If your principal goal is internal improvement, the real value of ISO 9000 standards are in the process leading up to certification – not in certification itself. Intially, it took Tech Transport about a year to map all its processes and modify them to comply.

“We had to write down how we did everything,” Lavallee says. “It starts with sales giving a quote and how you document that.” In the past, documentation hadn’t been the highest priority. “Probably our record keeping was a little flaky.” Now, Tech Transport has a process for ensuring everything is done appropriately – from getting customer approval for lumper charges to making sure all required documentation on a new carrier is on file before a truck is dispatched.

“It has improved our training tremendously,” Lavallee says. “People have to be trained. You can’t just stick a kid in a job and say, ‘go do it.'”

Market differentiation
Although it wasn’t his principal motivation, Lavallee certainly recognizes the importance of ISO 9000’s sales and marketing benefits to the overall value proposition. Manufacturers that have quality certifications like ISO 9000, QS 9000 (the automotive industry’s version of ISO 9000) or Six Sigma, want to do business with certified suppliers, Lavallee says. “If I have a competitor at the same price, and I’m ISO certified and he’s not, then it’s more likely that I will get the business.”

Certification is particularly valuable for brokers wanting to instill confidence in their services, Lavallee says. “Tech Transport started after deregulation. Brokers didn’t have the best reputation and still do not.” ISO 9000 certification gives the company an extra measure of credibility when it finds a prospect who is predisposed not to like brokers.

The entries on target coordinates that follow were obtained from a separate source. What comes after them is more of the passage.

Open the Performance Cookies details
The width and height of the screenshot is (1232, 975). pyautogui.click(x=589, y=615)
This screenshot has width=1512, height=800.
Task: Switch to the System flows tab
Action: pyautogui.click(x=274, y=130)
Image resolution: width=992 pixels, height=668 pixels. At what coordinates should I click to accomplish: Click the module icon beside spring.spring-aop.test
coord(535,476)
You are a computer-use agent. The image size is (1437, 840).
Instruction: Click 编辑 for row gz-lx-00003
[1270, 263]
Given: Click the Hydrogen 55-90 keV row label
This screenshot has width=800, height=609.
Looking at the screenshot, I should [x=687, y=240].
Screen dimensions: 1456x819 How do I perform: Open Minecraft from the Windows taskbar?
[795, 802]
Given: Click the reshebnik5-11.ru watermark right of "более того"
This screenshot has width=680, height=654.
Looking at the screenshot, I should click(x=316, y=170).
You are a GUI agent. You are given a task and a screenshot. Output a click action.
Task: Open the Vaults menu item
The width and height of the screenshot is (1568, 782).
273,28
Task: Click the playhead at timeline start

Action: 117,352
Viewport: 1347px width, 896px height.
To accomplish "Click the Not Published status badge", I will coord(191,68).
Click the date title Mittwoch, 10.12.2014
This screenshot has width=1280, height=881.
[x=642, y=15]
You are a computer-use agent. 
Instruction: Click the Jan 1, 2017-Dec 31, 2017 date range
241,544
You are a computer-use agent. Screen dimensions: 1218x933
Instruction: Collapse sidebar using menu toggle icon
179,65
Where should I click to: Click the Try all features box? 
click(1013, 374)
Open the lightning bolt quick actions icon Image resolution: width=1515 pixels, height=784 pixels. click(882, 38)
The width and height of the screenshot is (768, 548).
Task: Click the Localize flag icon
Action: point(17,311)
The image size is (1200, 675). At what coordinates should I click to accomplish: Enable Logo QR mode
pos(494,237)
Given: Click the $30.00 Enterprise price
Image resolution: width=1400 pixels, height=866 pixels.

ISO 9000 certification isn’t cheap, and the process requires commitment of time and resources. But if your perception of ISO 9000 is based on the conventional wisdom that it’s for manufacturers, look again. Consider whether the streamlined 2000 standards make ISO 9000 certification a good choice for your operation.


Getting started in ISO
Although the revisions to ISO 9000 standards in 2000 may make them more approachable and easier to grasp, the process of obtaining certification is no simple matter. It’s common for the process to take a year or even more, and there’s an ongoing commitment to maintain certified processes and have them audited periodically.

In theory, a company can do all the work needed to obtain certification on its own without consultants. You can, for example, purchase the standards through the International Organization for Standardization (ISO) website (www.iso.org) or the website (www.ansi.org) of the American National Standards Institute, a non-profit organization that administers the standards in the United States. The ISO website offers a wealth of resources on how ISO 9000 works and how to implement it. In addition to the standards, ISO offers other resources, such as a handbook for small businesses.

Local institutions may offer resources as well. After Tech Transport decided to investigate certification, President Mike Lavallee and two other managers took a course offered by a local college on how to obtain ISO 9000 certification. Eventually, Tech Transport hired the instructor as a consultant.

A consultant might be an unattractive expense, but it could be a wise investment. That’s because once you believe you are ready to go, a registrar must come in to certify your company. If you haven’t done a good job reviewing and modifying your processes, you will need to pay the registrar fee again. Once you are certified, the registrar returns periodically to ensure that you continue to follow your certified process.

Referrals from other transportation companies are a good source of third-party auditors, who can work as consultants, as well as registrars. Tech Transport found its registrar by contacting a key customer, who was pleased with the way the registrar conducted audits.

Another good source of leads on auditors/consultants as well as registrars is the Registrar Accreditation Board, which provides accreditation services for registrars and auditors. RAB’s website (www.rabnet.com) offers searchable directories of auditors and registrars. The auditor database, for example, lets you search accredited auditors not only by location but by field of experience, such as transport services.